India's national highways carry a disproportionate share of the country's road fatalities. The reasons are well understood — high speeds, heavy freight, mixed traffic, and infrastructure that deteriorates faster than it is maintained. But the specific hazards on any given stretch are rarely documented in a consistent, actionable form. Faded lane markings, damaged crash barriers, missing road studs, misplaced signage, and unauthorised road cuts accumulate quietly until they contribute to an accident.
SaveLIFE Foundation (SLF), India's leading road safety non-profit, identified a 115 kilometre stretch of NH-48 in Maharashtra as a priority for a comprehensive safety audit. The challenge was not just identifying hazards — it was doing so at scale, consistently, with enough precision to generate IRC-aligned intervention recommendations that highway authorities could actually implement.
Traditional safety audits are manual, slow, and produce reports that are difficult to compare across stretches or update over time. SLF needed an approach that could cover 230 kilometres of highway — both sides — with the speed, consistency, and evidential rigour that a genuinely effective safety intervention requires. AI-based road safety survey, automated road hazard detection, and AI-powered highway safety audits are enabling infrastructure stakeholders to move from reactive maintenance to proactive safety management.
RoadVision AI deployed its AI and Digital Twin platform to conduct a detailed technical road safety audit across both carriageways of NH-48 — covering 115 kilometres of highway in each direction for a total assessed length of 230 kilometres. The audit went significantly beyond standard pavement condition assessment, evaluating the full spectrum of road safety infrastructure against IRC compliance standards through AI-driven road infrastructure inspection.
Engineers used the RoadVision AI smartphone application to collect real-time imagery and GPS data across both sides of the highway. Vehicles drove at normal traffic speed in each direction, capturing continuous visual data that the AI platform processed to detect pavement distress, safety asset conditions, and compliance gaps through computer vision road safety analysis. The mobile setup required no specialist equipment, no lane closures, and no interruption to highway traffic.
The audit covered three distinct layers of highway safety infrastructure. First, geometric design analysis evaluated road alignments, cross-sections, and median barriers for design-level safety compliance. Second, traffic control device evaluation assessed the placement, condition, and compliance of road signs, signals, and lane markings. Third, roadside safety inspection identified issues with guardrails, pedestrian crossings, and unauthorised access points — the kind of hazards that rarely appear in routine maintenance logs but frequently appear in accident reports.
Every hazard identified was matched to a specific IRC standard and a concrete remediation action. Faded markings were tied to IRC: 35-2015. Missing road studs to IRC: SP: 84-2019. Damaged crash barriers to IRC: 119-2015. Signage gaps to IRC: 67-2022. This linkage between finding and standard transformed the audit from a problem list into a compliance-ready action plan that highway authorities could implement without additional interpretation.

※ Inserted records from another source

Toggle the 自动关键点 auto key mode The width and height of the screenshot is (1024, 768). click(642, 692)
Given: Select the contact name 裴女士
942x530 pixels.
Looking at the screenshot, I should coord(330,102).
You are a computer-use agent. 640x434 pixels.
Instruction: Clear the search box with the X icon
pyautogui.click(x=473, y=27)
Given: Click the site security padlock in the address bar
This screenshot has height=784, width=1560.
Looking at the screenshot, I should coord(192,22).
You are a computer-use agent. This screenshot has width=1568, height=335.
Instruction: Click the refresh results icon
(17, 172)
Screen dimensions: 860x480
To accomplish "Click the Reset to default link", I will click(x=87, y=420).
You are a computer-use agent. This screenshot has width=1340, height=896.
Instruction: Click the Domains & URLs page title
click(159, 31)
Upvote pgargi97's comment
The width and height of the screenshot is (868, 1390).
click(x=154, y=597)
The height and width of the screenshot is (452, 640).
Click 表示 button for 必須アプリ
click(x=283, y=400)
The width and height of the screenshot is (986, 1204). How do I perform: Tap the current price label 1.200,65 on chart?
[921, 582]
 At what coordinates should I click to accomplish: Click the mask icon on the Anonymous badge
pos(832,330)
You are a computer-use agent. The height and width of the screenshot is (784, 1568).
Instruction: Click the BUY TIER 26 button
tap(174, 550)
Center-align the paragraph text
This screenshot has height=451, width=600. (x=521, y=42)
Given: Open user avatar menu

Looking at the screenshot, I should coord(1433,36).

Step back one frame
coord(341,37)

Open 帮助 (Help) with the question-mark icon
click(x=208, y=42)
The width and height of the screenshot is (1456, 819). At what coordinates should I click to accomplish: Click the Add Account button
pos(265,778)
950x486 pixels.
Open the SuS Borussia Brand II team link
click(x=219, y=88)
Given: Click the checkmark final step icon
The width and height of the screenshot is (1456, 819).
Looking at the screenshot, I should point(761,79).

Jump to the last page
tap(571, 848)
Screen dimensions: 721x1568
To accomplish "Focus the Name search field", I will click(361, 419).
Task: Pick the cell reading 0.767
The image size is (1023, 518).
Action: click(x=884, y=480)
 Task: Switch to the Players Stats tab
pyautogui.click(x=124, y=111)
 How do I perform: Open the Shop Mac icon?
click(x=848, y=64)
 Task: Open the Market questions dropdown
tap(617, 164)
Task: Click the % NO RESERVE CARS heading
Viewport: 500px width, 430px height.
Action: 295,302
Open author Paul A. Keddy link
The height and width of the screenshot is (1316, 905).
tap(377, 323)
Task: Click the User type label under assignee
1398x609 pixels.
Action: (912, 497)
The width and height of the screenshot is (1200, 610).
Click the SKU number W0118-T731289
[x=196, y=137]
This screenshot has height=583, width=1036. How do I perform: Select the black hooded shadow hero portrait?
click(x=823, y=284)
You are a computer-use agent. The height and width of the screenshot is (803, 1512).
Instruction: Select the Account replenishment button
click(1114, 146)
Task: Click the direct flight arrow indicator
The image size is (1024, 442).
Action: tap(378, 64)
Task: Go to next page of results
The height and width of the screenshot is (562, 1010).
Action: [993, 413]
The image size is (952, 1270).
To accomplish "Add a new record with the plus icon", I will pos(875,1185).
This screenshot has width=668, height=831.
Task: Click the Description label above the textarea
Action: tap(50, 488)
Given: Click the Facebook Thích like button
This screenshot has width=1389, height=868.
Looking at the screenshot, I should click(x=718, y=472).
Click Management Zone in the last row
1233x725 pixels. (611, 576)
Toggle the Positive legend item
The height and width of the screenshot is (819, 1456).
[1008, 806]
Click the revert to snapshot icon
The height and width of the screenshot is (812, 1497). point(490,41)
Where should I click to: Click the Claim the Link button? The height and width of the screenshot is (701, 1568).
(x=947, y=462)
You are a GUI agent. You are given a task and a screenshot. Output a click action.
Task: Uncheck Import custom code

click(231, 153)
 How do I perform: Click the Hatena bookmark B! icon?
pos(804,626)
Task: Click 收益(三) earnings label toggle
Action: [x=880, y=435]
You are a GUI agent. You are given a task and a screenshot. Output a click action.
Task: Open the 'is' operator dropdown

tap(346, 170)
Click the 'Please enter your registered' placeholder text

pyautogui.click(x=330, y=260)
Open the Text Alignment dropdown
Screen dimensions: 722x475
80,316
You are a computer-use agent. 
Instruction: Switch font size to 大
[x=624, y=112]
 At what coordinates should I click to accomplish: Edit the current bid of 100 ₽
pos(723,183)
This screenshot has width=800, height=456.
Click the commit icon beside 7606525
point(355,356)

The 230 kilometre audit of NH-48 revealed a highway carrying a significant and varied hazard load — with over 500 individual safety issues catalogued across five categories. Each finding was geotagged to a precise location, assigned a severity classification, and linked to a specific IRC-compliant intervention. For the first time, SLF had a structured, evidence-based picture of exactly what was wrong, where it was, and what the standard required to fix it.

The SaveLIFE Foundation collaboration produced something rare in Indian road safety work: a technically rigorous, GPS-tagged, IRC-aligned audit of a major national highway stretch that gives both the non-profit sector and highway authorities the evidence they need to act. The outcomes extend beyond the 230 kilometres surveyed.

India has over 140,000 kilometres of national highways. The idea of auditing them systematically — both carriageways, every hazard category, IRC-aligned recommendations — has always been theoretically desirable and practically impossible with manual methods. The NH-48 deployment changes that calculus.
RoadVision AI's smartphone-based platform covered 230 kilometres of one of Maharashtra's busiest highways with no specialist vehicles, no lane closures, and no weeks of mobilisation. The output was not a general report but a structured, geotagged, standards-referenced audit document that highway authorities, contractors, and safety advocates can all act on directly.
The SaveLIFE Foundation collaboration shows what is possible when India's road safety ambition is matched with technology that can actually deliver it at national scale. Every national highway corridor in India has a version of the hazard profile found on NH-48. Now there is a method to find them all — and fix them before they become statistics.